──────── Provided text ────────

In Stunning Reversal, Anti-Obamacare GOP Governor Urges Voters to Back Medicaid Expansion
On Tuesday, Idaho Gov. C.L. "Butch" Otter urged voters to approve Proposition 2 — a measure that would enact Medicaid expansion in Idaho under the Affordable Care Act.
"Allowing the healthcare coverage gap to persist any longer is not an option," Otter in a press release from Idahoans for Healthcare, a group supporting the measure. "We cannot continue to let hardworking Idahoans go without healthcare." He added that Medicaid expansion would cover 62,000 people, return $400 million in federal tax dollars to the state, and protect rural hospitals and clinics.
Otter and his wife also starred in an advertisement promoting Proposition 2:
This is a shocking reversal for Otter, who is not running for re-election this year, as during his two terms in office he was one of the nation's most vehemently anti-Obamacare governors.
After the Supreme Court decreed states could not be forced to expand Medicaid without their permission in 2012, Otter adamantly refused to participate — even as Idaho business interests like the Boise Chamber of Commerce begged him to do so. "We must not risk our other priorities on the prospect of long-term support from a federal government that has not proved it can responsibly manage our money," he said in 2014.
Otter has also attacked other provisions of the ACA; in January of this year, he signed an executive order essentially allowing insurance providers to ignore rules on essential benefits, lifetime caps, and pre-existing conditions — a move so illegal even the Trump administration had to tell him no.

────────

[Parts of the exercise]:
A: In one to three sentences, explain why, according to the article on Governor Otter's Medicaid reversal, he refused to take part in Medicaid expansion after the 2012 Supreme Court decision.
B: Write what comes next in the article about Idaho's Medicaid expansion measure, starting after its final sentence.

──────── Provided data ────────

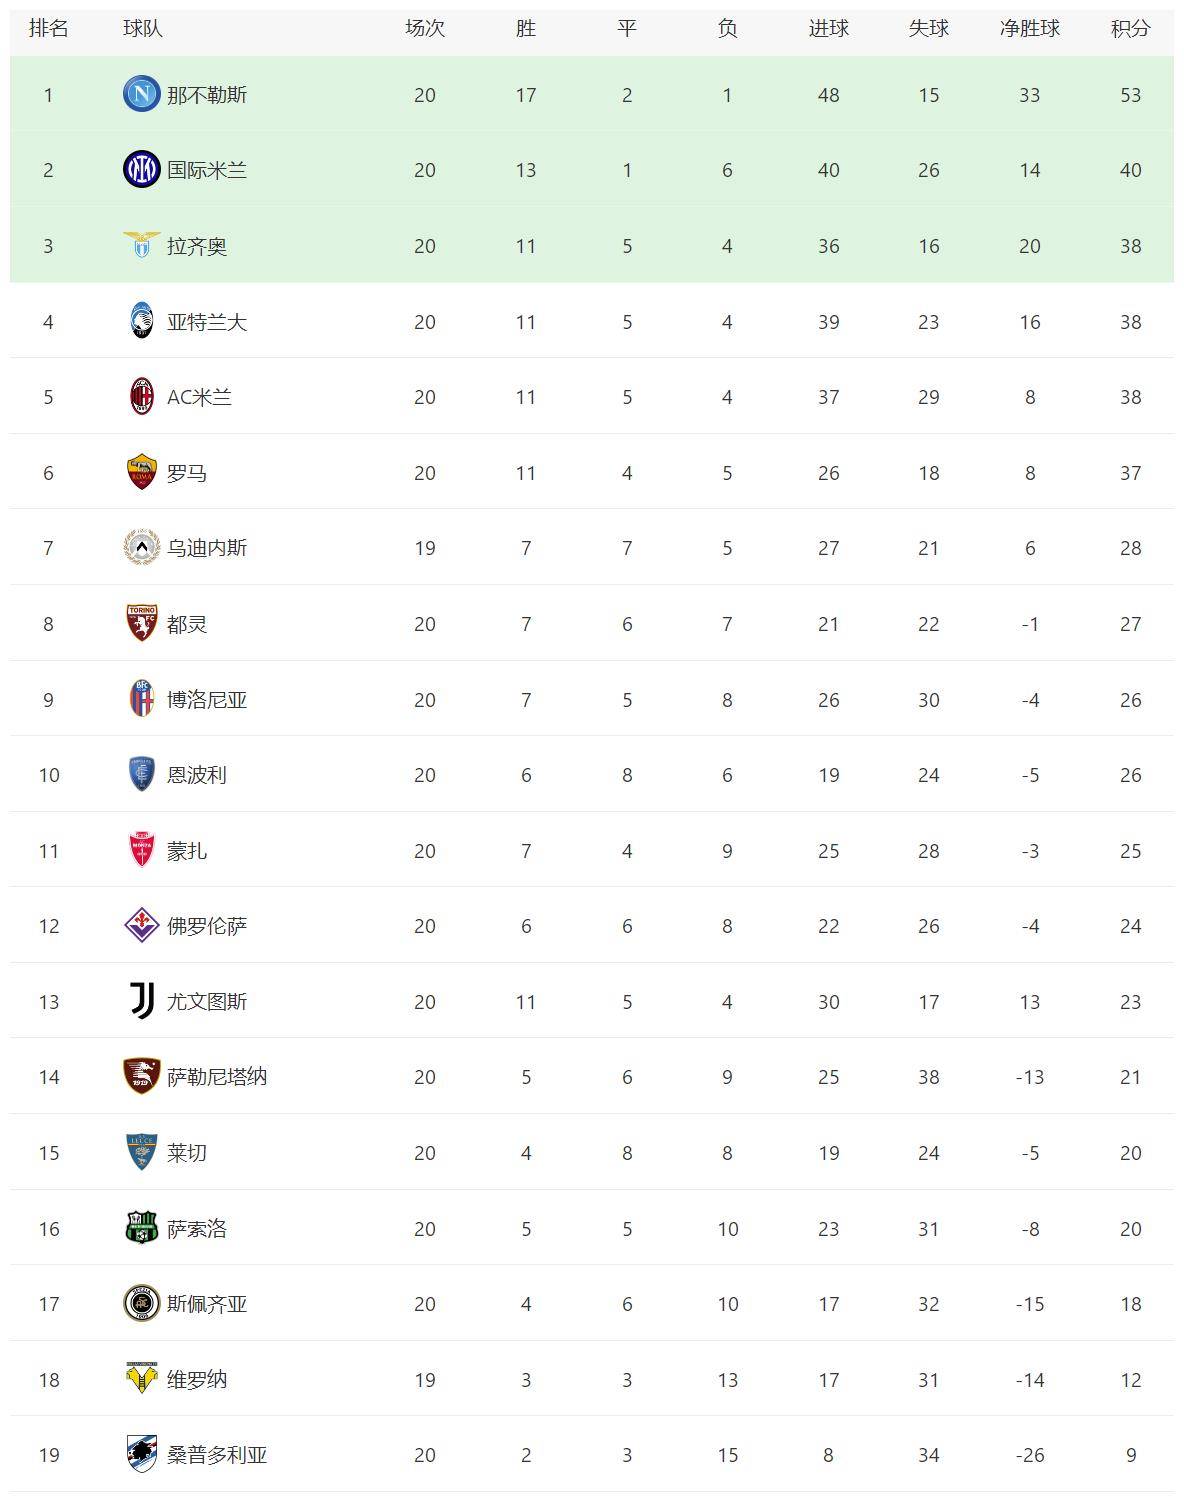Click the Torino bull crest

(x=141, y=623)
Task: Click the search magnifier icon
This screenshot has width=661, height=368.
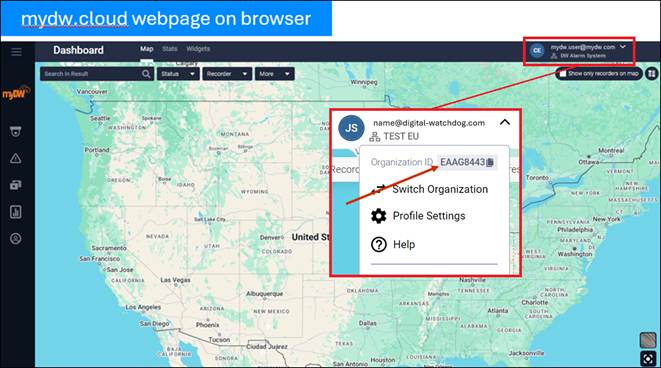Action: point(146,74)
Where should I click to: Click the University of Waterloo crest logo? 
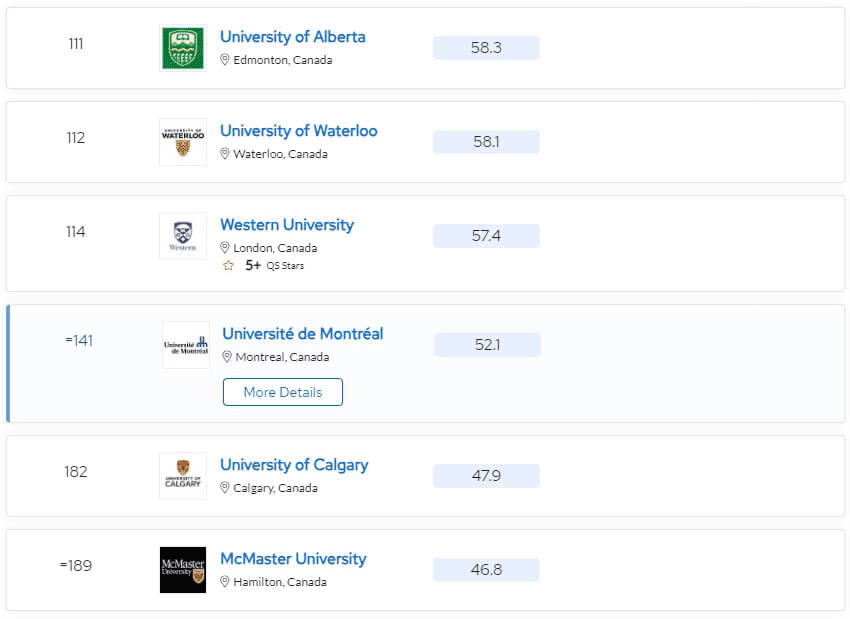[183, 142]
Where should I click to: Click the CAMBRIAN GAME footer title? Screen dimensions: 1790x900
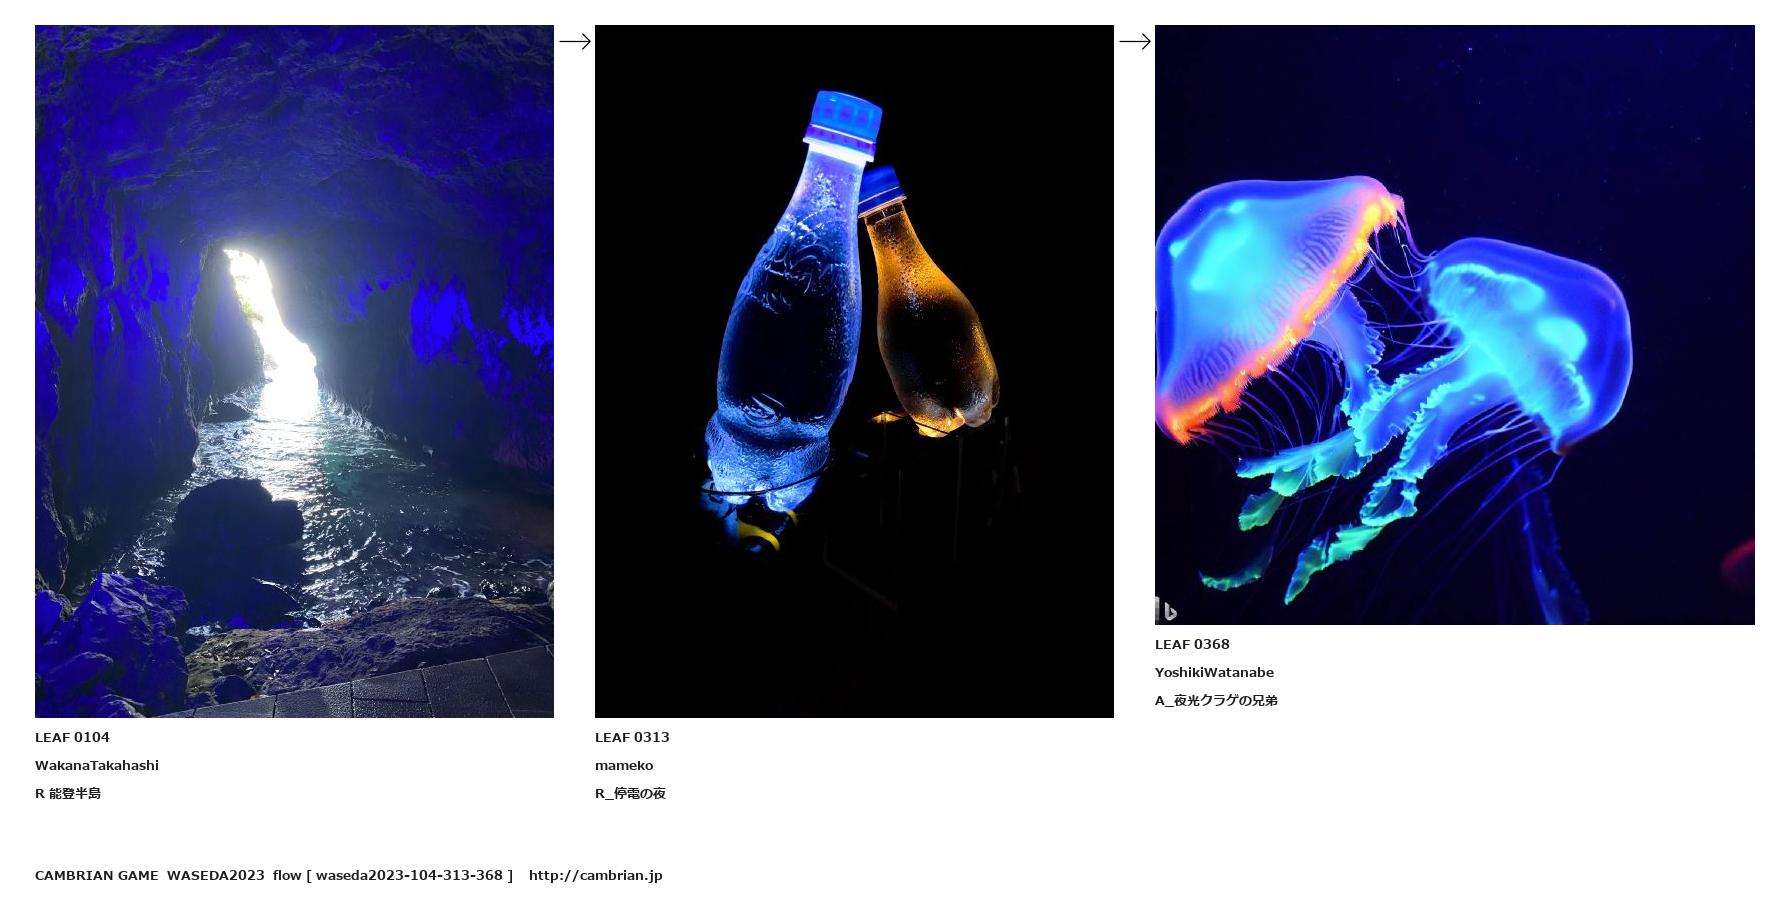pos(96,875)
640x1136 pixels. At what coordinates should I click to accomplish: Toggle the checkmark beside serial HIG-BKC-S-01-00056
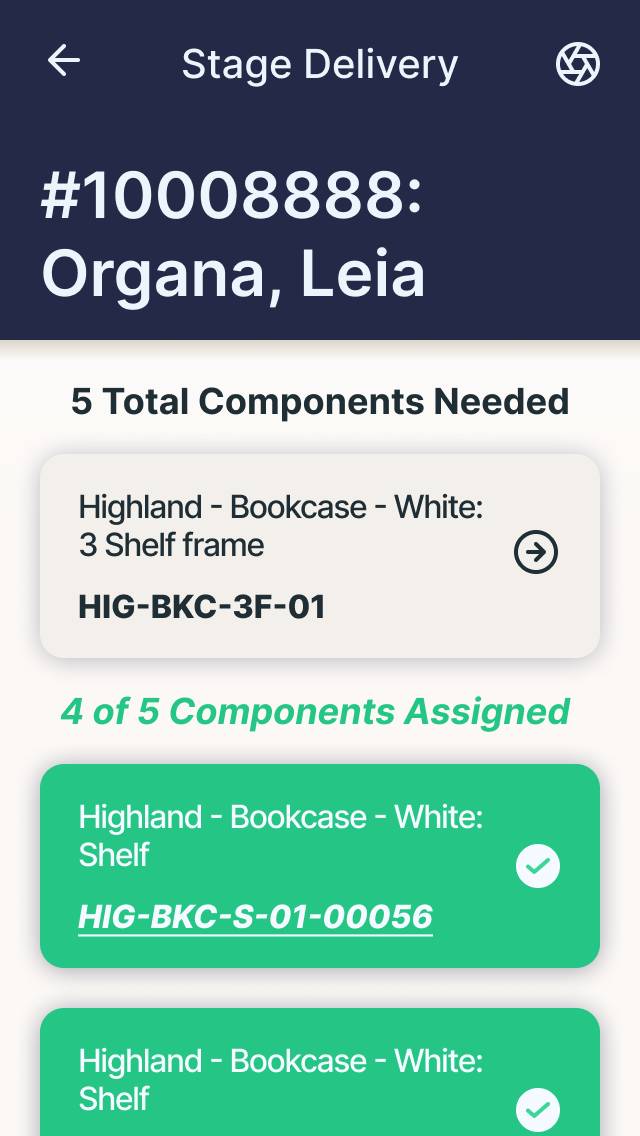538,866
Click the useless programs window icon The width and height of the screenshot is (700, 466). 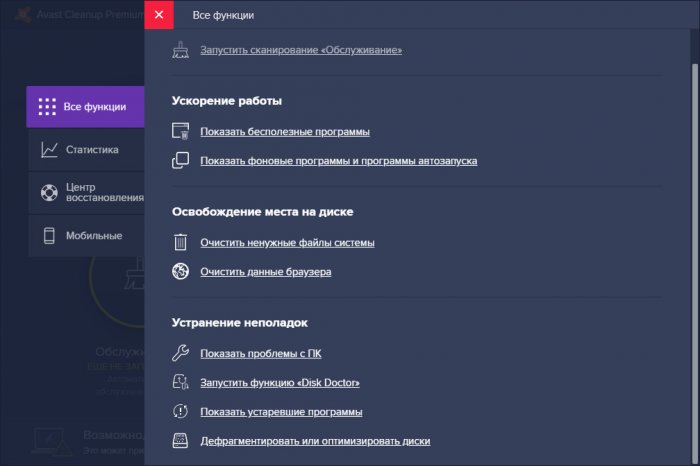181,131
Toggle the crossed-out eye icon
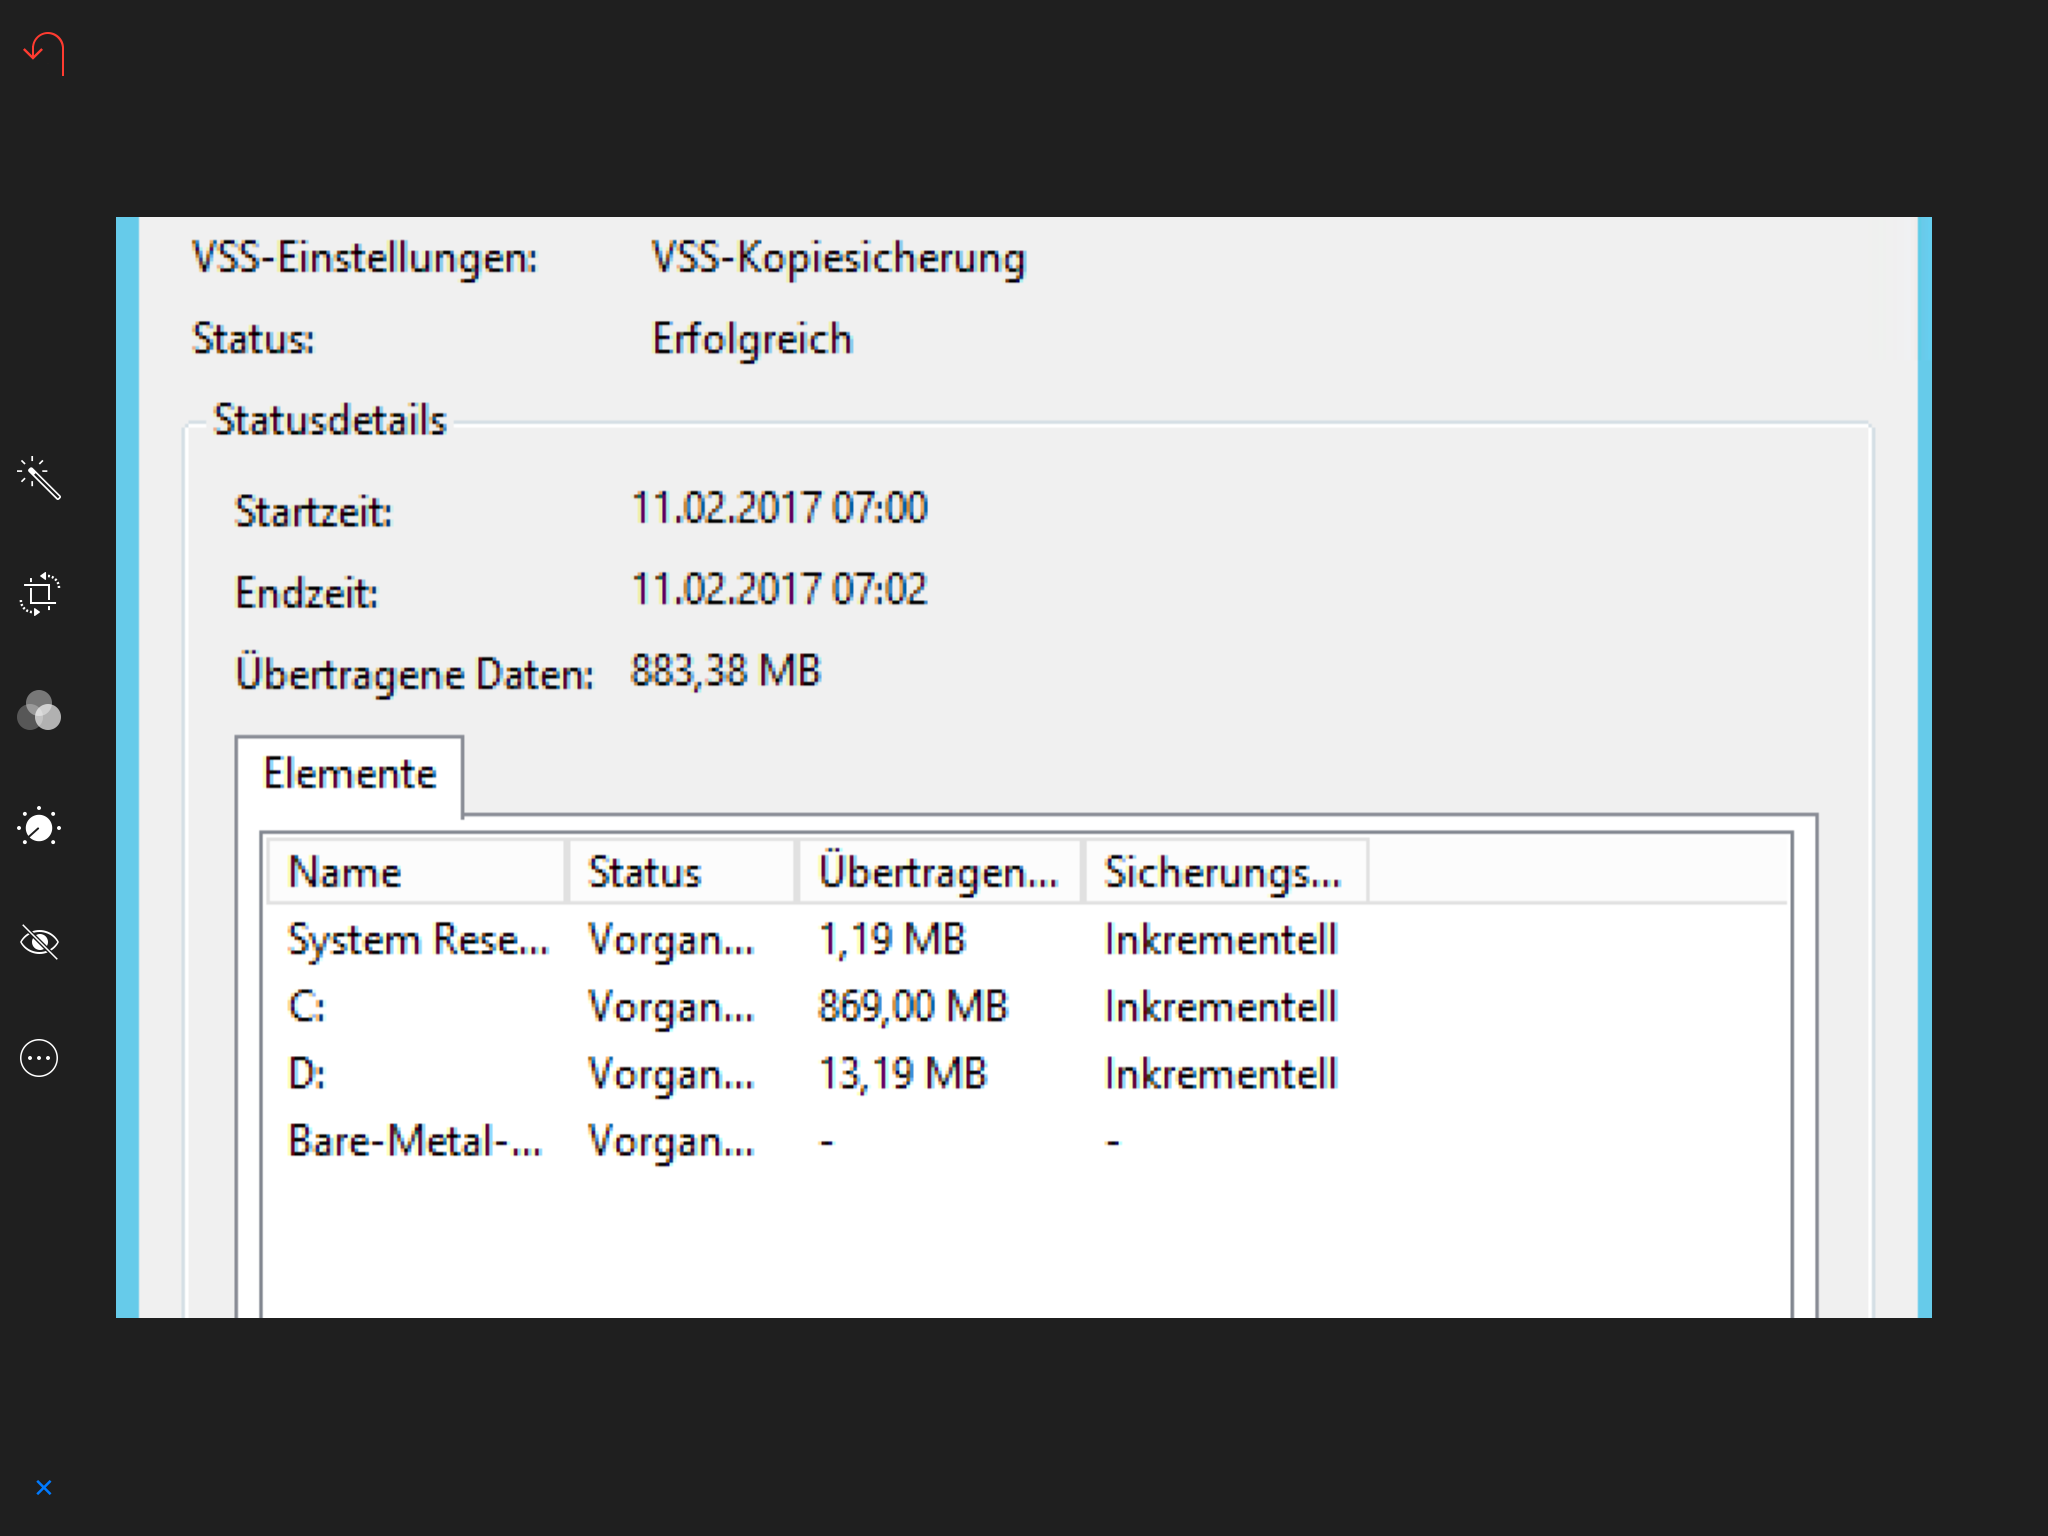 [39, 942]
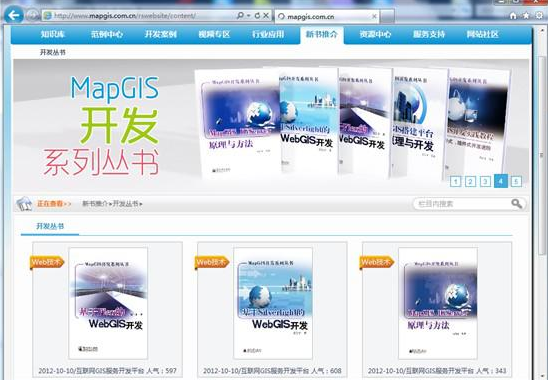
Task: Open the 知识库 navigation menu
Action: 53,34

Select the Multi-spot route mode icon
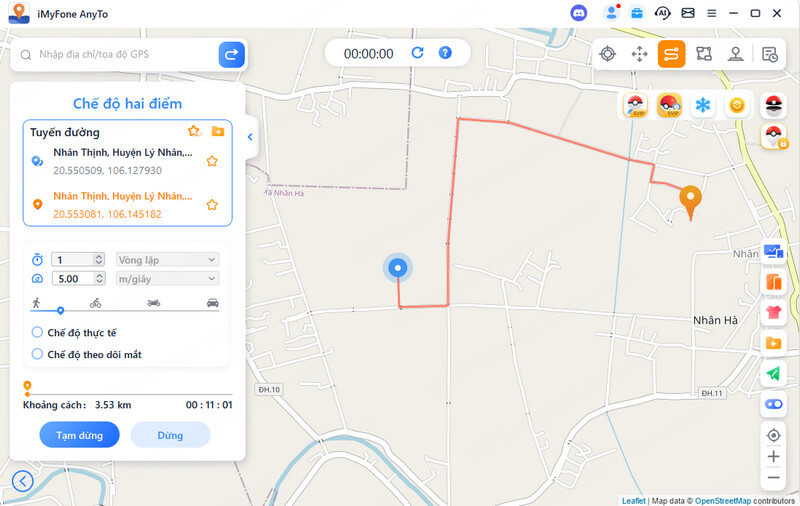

────────

[Task-by-task outputs]:
A: Otter said in 2014 that Idaho must not risk its other priorities on the prospect of long-term support from a federal government that had not proved it could responsibly manage the state's money.

B:
But the politics of health care have changed. Republicans can no longer score points against the agenda of the now-out-of-office President Barack Obama, and instead they are responding to voters who rate health care as this election's number one priority. Most Republicans, constrained as they are by the politics of their party, are only pretending to care about protecting coverage — but Otter, facing retirement, now seems to feel freer to speak his conscience.
Otter's hopeful GOP successor, Lt. Gov. Brad Little, has not taken a position on Proposition 2 other than to suggest he will honor the result of the vote. The Democratic candidate, former state Rep. Paulette Jordan, enthusiastically supports the measure.
Idaho is one of four states with a Medicaid referendum this year; Nebraska and Utah are also voting on adopting expansions, while voters in Montana will decide whether to keep their existing expansion. The policy, which makes Medicaid available to all adults up to 138 percent of the poverty line, is broadly popular, but so far only one state, Maine, has adopted Medicaid expansion by referendum.
34 states and D.C. have currently expanded Medicaid. The Trump administration has recently sought to undermine the program by encouraging Republican governors to add strict work requirements to enrollment.